VORLIEGENDER TEXT:

· · · · · · ·

Das Justizdesaster im Umgang mit digitalen Beweismitteln

Akteneinsichtsrecht, Rechtsanwalt, Strafverteidiger, Fachanwalt,
Rechtsanwalt Marson

Die Strafverteidiger werden sich einem Problem stellen müssen, dass mit dem Akteneinsichtsrecht und insbesondere mit dem neuen Verfahren über die Akteneinsicht (§ 32f StPO) unmittelbar verknüpft ist. Es ist die Folgeerscheinung des Einsatzes moderner Technik. Der Einsatz elektronisch geführter Akten wird alles Herkömmliche über den Haufen werfen. Aber zunächst gehe ich nachfolgend auf den „Ist-Zustand“ ein.

Der Einsatz von Abhör- und Aufzeichnungstechnik  bei der Polizei

Bei den Ermittlungsorganen kommt seit langem zur Aufdeckung von Straftaten hochmoderne Technik zur Anwendung. So werden im Rahmen der Telekommunikationsüberwachung oft über Monate Telefongespräche, elektronisch übersendete Texte, Bilder und Videos abgefangen und gespeichert. Diese elektronischen Beweismittel umfassen in Umfangsverfahren nicht selten hunderttausende einzelne elektronische Beweismittel, die dann die Gigabyte-Grenze an Speicherumfang überschreiten. Das ist insoweit nicht neu und die Landeskriminalämter scheinen den Einsatz dieser Aufzeichnungstechnik handwerklich im Griff zu habe.

Verfügbare, aber nicht angewendete Auswertungssoftware bei der Polizei

Zur Auswertung dieser elektronischen Beweismittel wird spezifische Software benötigt, um die Daten überhaupt lesbar zu machen und anschließend einer computergestützen Analyse zuzuführen. Hier kann ich aus eigener Erfahrung aus einem Umfangsverfahren in Berlin („KaDeWe-Prozess“) berichten, dass genau genommen gar nichts ging: die im Rahmen der TKÜ massenhaft gewonnenen elektronischen Beweismittel sind nach Bekunden der als Zeugen vernommenen LKA-Beamten nur bruchstückhaft ausgewertet worden. Und zwar „nach Relevanz“ zur Aufklärung des Straftatverdachts. Die LKA-Beamten waren auf Befragen der Verteidigung nicht in der Lage zu beantworten, wie das „Relevanzauswahlverfahren“ ausgesehen habe. Auf die Anschlussfrage, ob eine analytische Auswertung der Beweismittel stattgefunden habe, wurde das verneint. Als Entschuldigung wurde die Antwort mit dem Zusatz versehen, dass es an Schulung im Umgang mit der Software ermangele.

· · · · · · ·

DATENABSCHNITT:

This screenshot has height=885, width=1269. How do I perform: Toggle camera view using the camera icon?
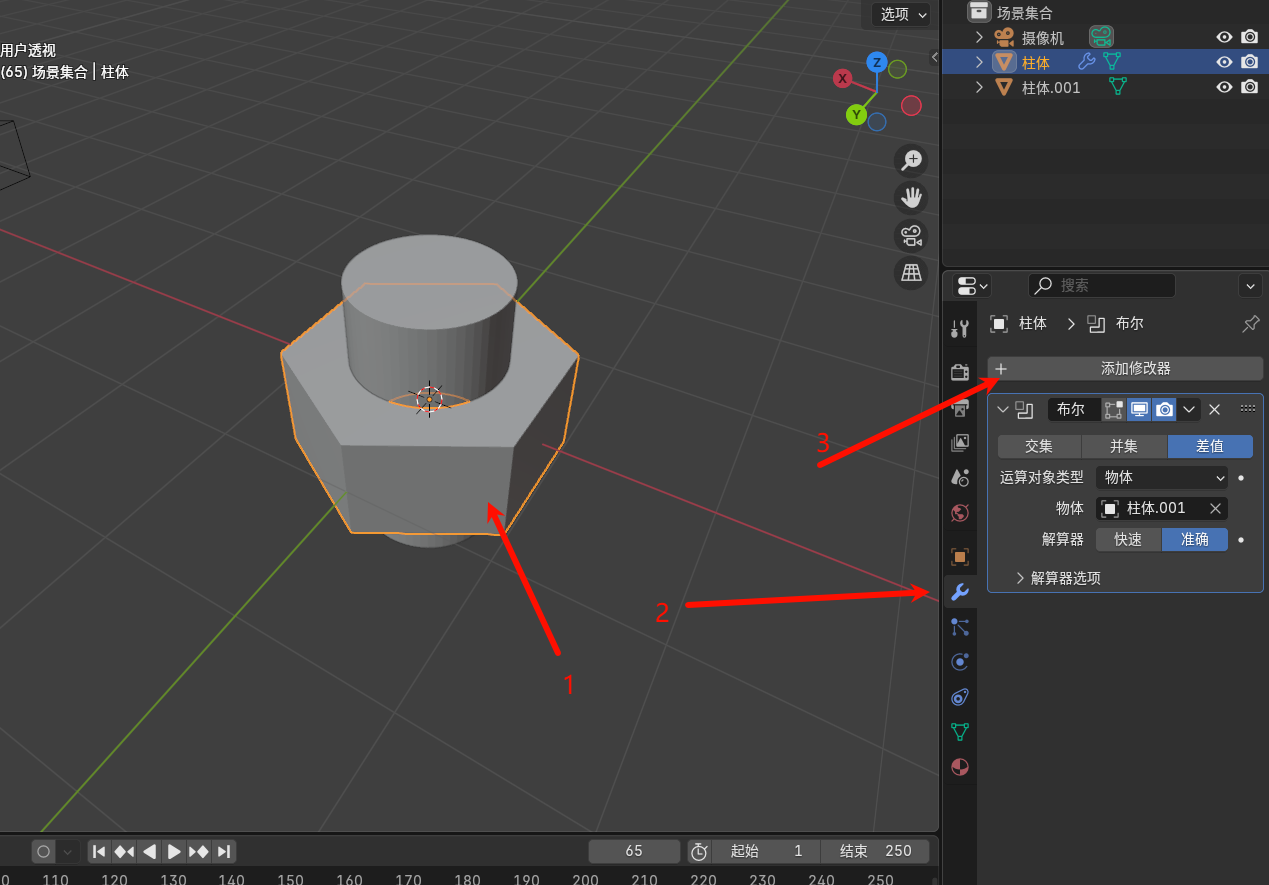tap(911, 236)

· · · · · · ·

AUFGABE 1: Geben Sie aus dem Text über digitale Beweismittel in der Justiz die Stelle von „Der Einsatz von“ bis „Griff zu habe.“ wortgetreu wieder.
AUFGABE 2: Führen Sie den Text über digitale Beweismittel in der Justiz im Anschluss an seinen letzten Satz fort.

ANTWORT 1:
Der Einsatz von Abhör- und Aufzeichnungstechnik  bei der Polizei

Bei den Ermittlungsorganen kommt seit langem zur Aufdeckung von Straftaten hochmoderne Technik zur Anwendung. So werden im Rahmen der Telekommunikationsüberwachung oft über Monate Telefongespräche, elektronisch übersendete Texte, Bilder und Videos abgefangen und gespeichert. Diese elektronischen Beweismittel umfassen in Umfangsverfahren nicht selten hunderttausende einzelne elektronische Beweismittel, die dann die Gigabyte-Grenze an Speicherumfang überschreiten. Das ist insoweit nicht neu und die Landeskriminalämter scheinen den Einsatz dieser Aufzeichnungstechnik handwerklich im Griff zu habe.

ANTWORT 2:
Nicht verfügbare und daher nicht anwendbare Analysesoftware bei Staatsanwaltschaft und Landgericht

Die Staatsanwaltschaft räumte ein, über die erforderliche Software nicht zu verfügen. Hintergrund sei, dass Lizenznehmer für die relevante Software der Polizeipräsident in Berlin sei und somit eine Nutzung durch die Staatsanwaltschaft ausgeschlossen war. Nicht anderes gilt für das Landgericht. Die Schwurgerichtskammer räumte in einem Beschluss ein, nicht über die entsprechende Software zu verfügen, so dass der Kammer eine selbstständige Beweismittelsichtung nicht möglich war.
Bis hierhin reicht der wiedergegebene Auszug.